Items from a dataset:
* * * * * * *

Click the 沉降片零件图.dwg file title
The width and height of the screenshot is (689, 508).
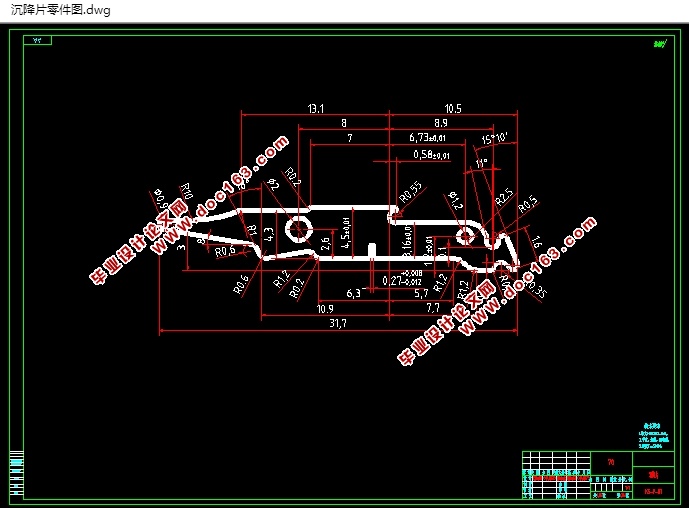[60, 10]
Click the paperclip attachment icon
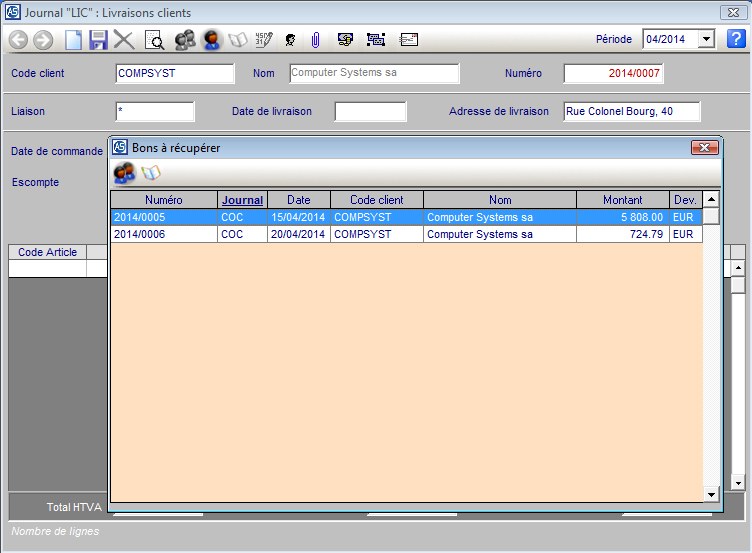 click(x=315, y=40)
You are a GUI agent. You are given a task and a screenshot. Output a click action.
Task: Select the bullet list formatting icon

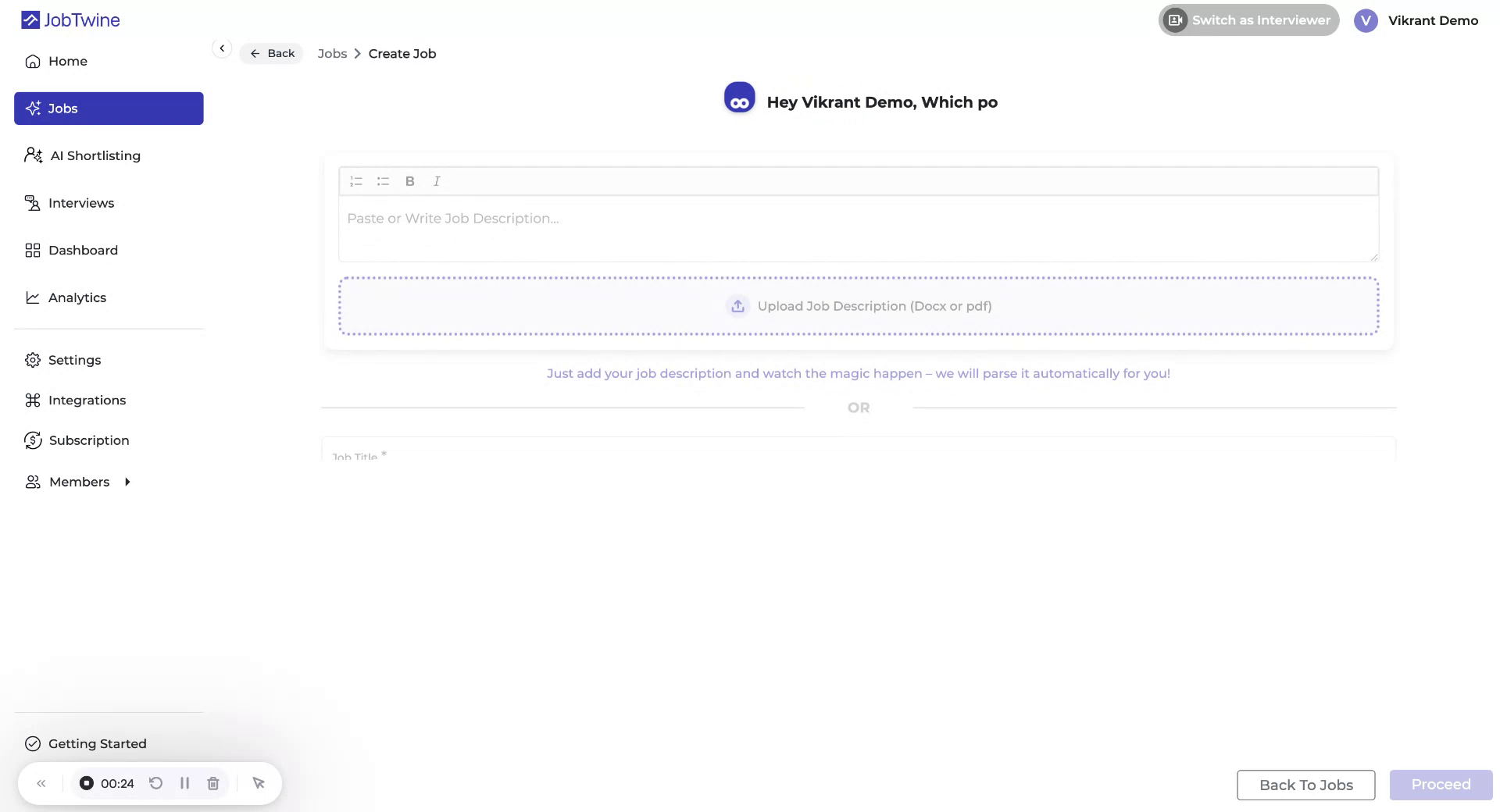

* * * * * * *

→ PROBLEM
Please repeat the material from the line with "You are a GUI" through the end of the material, switching "bullet list" to "numbered list" and changing nothing else. Leave the pictures out of your answer.

→ RESULT OF THE TASK
You are a GUI agent. You are given a task and a screenshot. Output a click action.
Task: Select the numbered list formatting icon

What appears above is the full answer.